-- Data for analysis --
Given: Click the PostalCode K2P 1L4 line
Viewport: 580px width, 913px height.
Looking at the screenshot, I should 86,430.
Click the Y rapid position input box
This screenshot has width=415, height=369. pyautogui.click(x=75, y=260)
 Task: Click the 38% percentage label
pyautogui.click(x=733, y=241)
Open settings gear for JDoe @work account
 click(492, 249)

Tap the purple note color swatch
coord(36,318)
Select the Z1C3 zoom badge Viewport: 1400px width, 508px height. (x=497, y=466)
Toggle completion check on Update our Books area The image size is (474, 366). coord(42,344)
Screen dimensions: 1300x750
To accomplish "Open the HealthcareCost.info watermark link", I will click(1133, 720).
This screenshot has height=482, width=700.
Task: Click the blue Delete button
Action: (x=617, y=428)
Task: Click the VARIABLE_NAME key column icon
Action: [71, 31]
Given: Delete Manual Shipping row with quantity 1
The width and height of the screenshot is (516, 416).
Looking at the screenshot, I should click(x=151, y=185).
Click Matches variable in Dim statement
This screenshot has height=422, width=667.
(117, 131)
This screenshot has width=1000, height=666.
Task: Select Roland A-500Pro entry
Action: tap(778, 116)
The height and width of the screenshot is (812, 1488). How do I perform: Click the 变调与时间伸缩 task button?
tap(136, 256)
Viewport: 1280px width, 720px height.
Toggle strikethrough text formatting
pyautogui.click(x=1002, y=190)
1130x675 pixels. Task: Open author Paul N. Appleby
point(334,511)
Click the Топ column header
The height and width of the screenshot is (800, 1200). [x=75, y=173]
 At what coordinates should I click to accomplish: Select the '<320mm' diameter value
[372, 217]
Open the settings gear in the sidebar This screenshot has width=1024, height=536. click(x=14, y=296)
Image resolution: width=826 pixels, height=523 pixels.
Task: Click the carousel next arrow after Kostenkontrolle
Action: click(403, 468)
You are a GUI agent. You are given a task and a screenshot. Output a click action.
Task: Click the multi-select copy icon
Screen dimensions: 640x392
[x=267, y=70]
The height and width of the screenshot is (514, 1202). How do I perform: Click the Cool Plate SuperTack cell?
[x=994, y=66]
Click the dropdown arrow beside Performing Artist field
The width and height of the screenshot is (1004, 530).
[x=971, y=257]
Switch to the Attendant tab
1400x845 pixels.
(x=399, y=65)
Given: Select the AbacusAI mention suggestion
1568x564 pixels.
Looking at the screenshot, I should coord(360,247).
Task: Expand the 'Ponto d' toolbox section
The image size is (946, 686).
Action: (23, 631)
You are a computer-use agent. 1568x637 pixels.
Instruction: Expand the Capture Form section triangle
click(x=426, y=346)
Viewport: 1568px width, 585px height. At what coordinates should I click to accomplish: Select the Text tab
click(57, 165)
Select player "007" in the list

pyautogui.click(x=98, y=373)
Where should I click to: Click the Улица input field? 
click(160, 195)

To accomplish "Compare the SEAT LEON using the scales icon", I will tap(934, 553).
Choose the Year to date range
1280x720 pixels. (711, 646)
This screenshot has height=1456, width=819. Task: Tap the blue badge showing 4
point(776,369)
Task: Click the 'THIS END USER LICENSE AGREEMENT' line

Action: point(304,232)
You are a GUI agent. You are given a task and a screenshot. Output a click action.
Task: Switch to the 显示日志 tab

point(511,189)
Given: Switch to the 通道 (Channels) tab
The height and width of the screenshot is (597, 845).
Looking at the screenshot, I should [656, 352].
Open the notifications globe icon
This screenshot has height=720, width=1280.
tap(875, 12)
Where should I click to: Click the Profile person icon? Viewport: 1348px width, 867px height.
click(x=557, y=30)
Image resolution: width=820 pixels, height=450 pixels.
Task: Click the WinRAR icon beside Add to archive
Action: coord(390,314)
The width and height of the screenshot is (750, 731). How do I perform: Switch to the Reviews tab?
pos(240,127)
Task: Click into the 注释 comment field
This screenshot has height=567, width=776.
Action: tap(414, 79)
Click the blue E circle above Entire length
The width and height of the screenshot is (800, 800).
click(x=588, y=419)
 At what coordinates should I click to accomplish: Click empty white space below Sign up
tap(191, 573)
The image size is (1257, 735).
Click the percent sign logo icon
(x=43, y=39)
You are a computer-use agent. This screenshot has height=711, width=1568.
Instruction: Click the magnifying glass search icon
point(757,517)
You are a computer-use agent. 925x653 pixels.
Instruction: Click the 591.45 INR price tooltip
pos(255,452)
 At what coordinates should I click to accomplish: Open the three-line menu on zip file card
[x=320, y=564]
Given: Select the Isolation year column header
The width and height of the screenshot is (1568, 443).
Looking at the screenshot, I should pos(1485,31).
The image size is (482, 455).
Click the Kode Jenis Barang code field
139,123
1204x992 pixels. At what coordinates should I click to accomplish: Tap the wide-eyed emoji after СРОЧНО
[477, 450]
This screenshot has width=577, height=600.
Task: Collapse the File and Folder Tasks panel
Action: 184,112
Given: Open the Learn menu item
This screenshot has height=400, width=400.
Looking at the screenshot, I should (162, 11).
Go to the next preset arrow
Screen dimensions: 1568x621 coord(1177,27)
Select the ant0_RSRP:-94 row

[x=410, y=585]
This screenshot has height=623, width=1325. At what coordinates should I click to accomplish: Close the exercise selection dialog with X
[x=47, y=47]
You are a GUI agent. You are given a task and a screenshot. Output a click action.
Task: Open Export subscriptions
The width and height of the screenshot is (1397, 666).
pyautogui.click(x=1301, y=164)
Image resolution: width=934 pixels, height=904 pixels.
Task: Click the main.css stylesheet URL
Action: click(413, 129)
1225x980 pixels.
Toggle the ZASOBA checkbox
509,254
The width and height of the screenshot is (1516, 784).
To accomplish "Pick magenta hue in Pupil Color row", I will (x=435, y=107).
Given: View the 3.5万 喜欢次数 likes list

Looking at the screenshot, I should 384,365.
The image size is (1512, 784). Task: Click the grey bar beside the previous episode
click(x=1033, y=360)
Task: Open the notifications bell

-- Your assignment --
Filter the listing above so that only lines holding the word "computer" remain, and report those lines.

-- Expected answer --
You are a computer-use agent. 1568x637 pixels.
You are a computer-use agent. This screenshot has height=711, width=1568.
You are a computer-use agent. 925x653 pixels.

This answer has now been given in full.